#### Exercise brief:
Produce a verbatim copy of the following records, leaving out all pictures.

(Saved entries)
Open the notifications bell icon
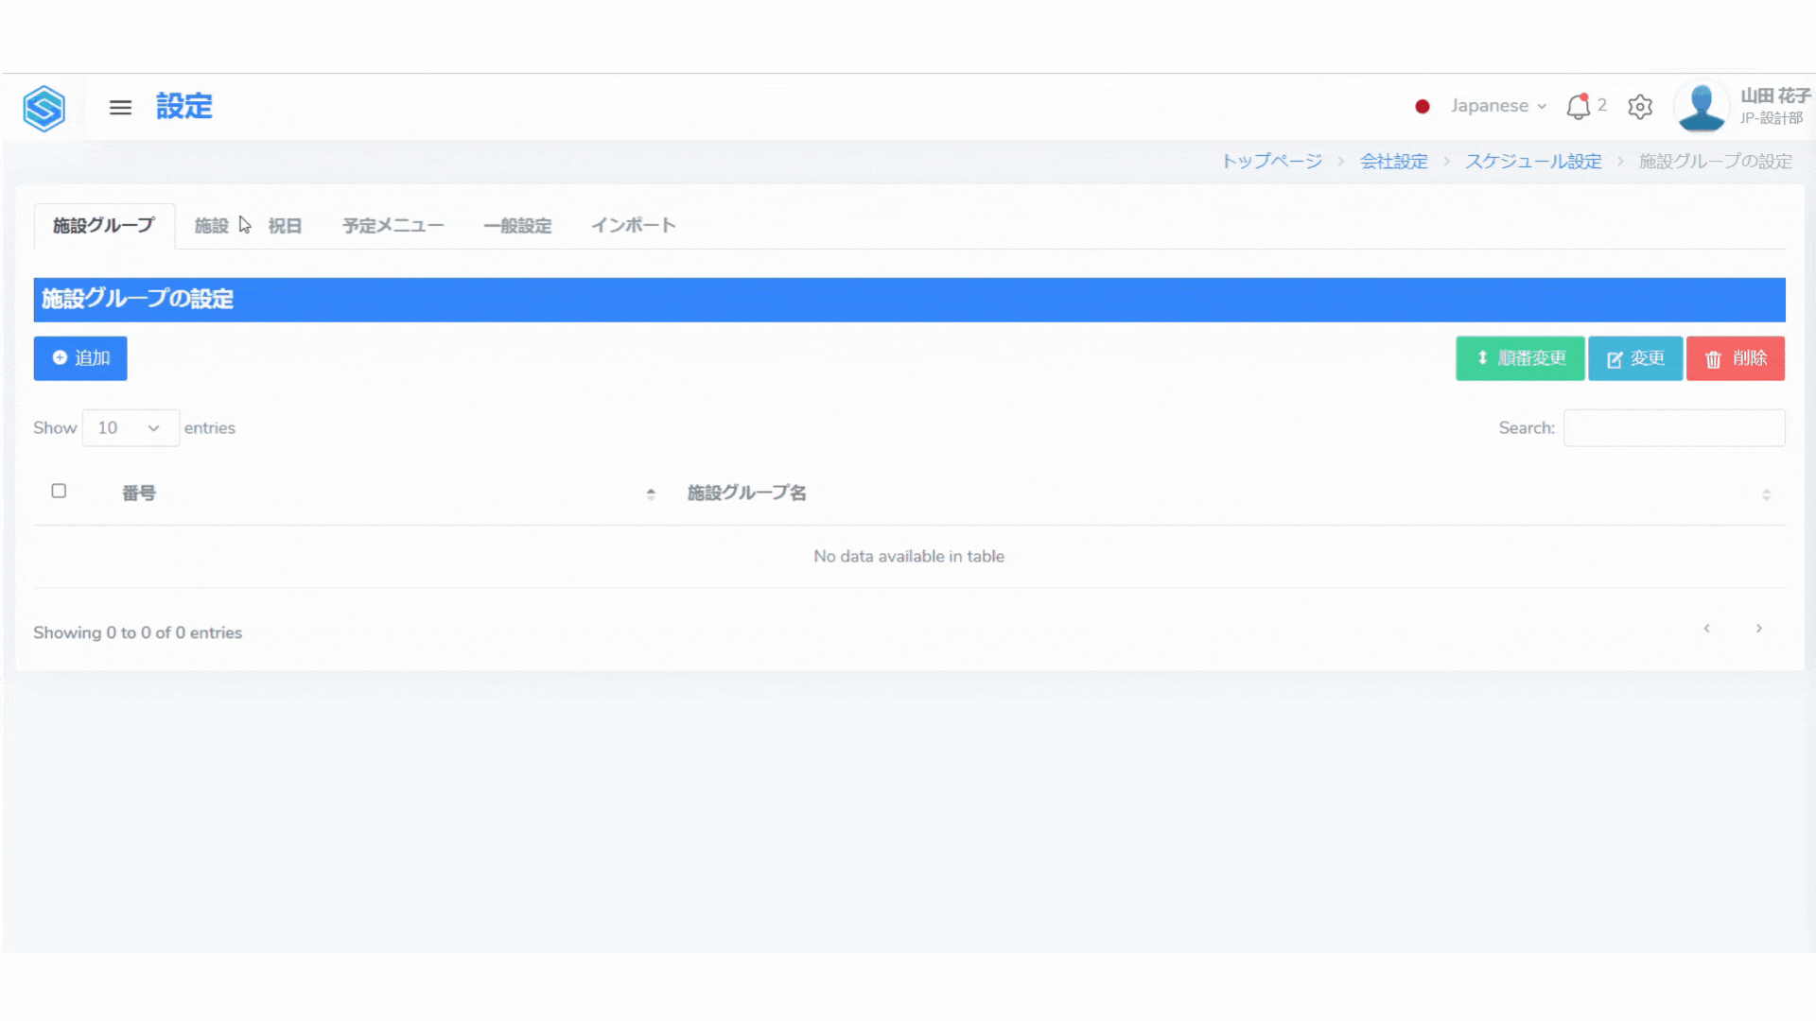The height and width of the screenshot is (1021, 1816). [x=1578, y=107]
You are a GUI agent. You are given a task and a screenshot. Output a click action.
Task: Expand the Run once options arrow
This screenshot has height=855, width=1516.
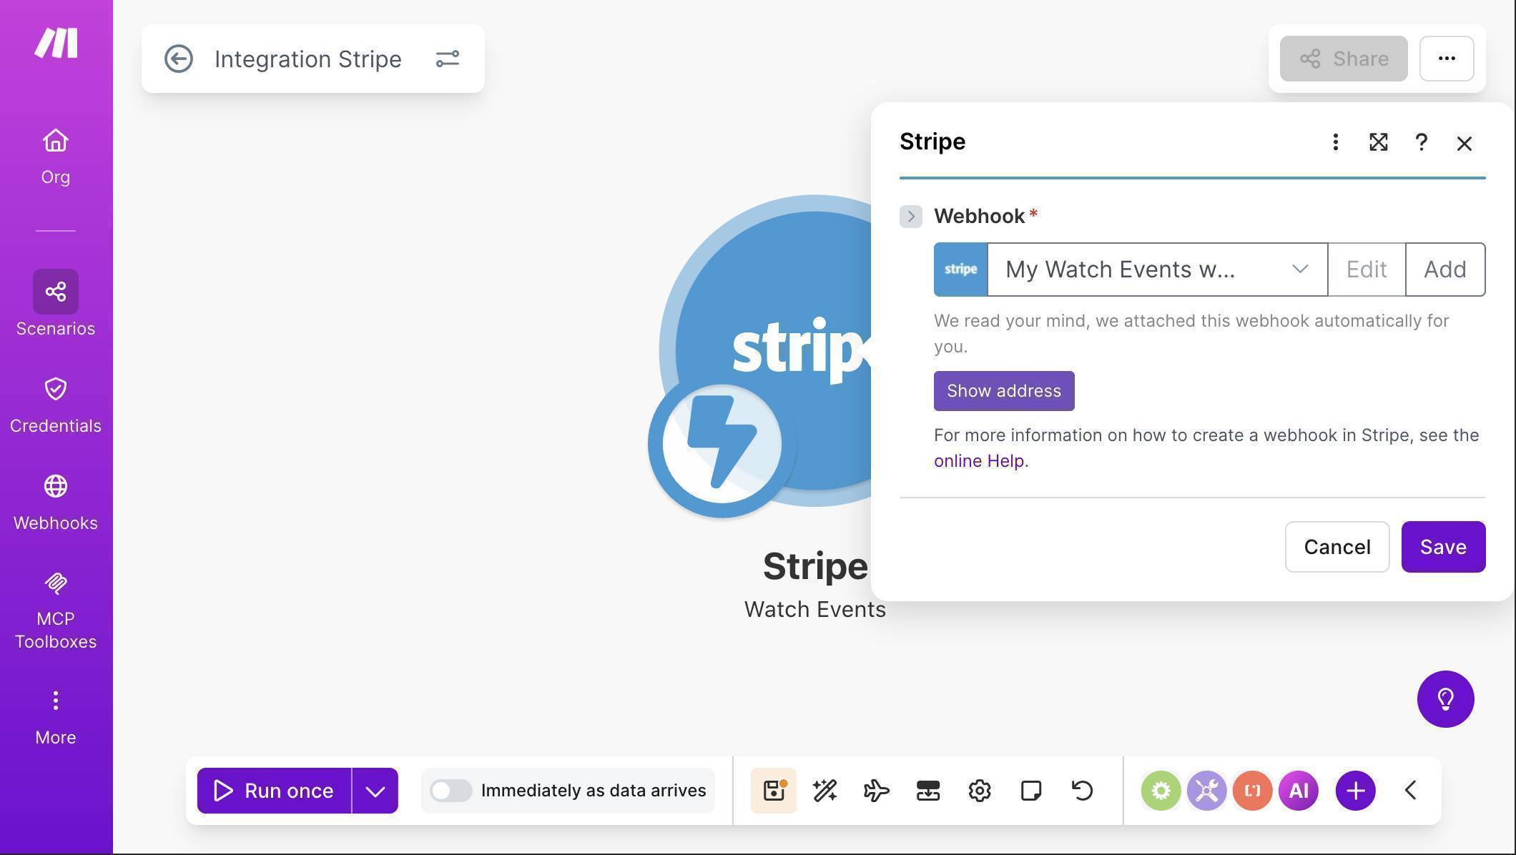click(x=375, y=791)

#### Task output:
Open the notifications bell icon
The height and width of the screenshot is (1021, 1816). [x=1578, y=107]
You are a GUI agent. You are given a task and a screenshot. Output a click action.
Task: Expand the Run once options arrow
This screenshot has height=855, width=1516.
click(x=375, y=791)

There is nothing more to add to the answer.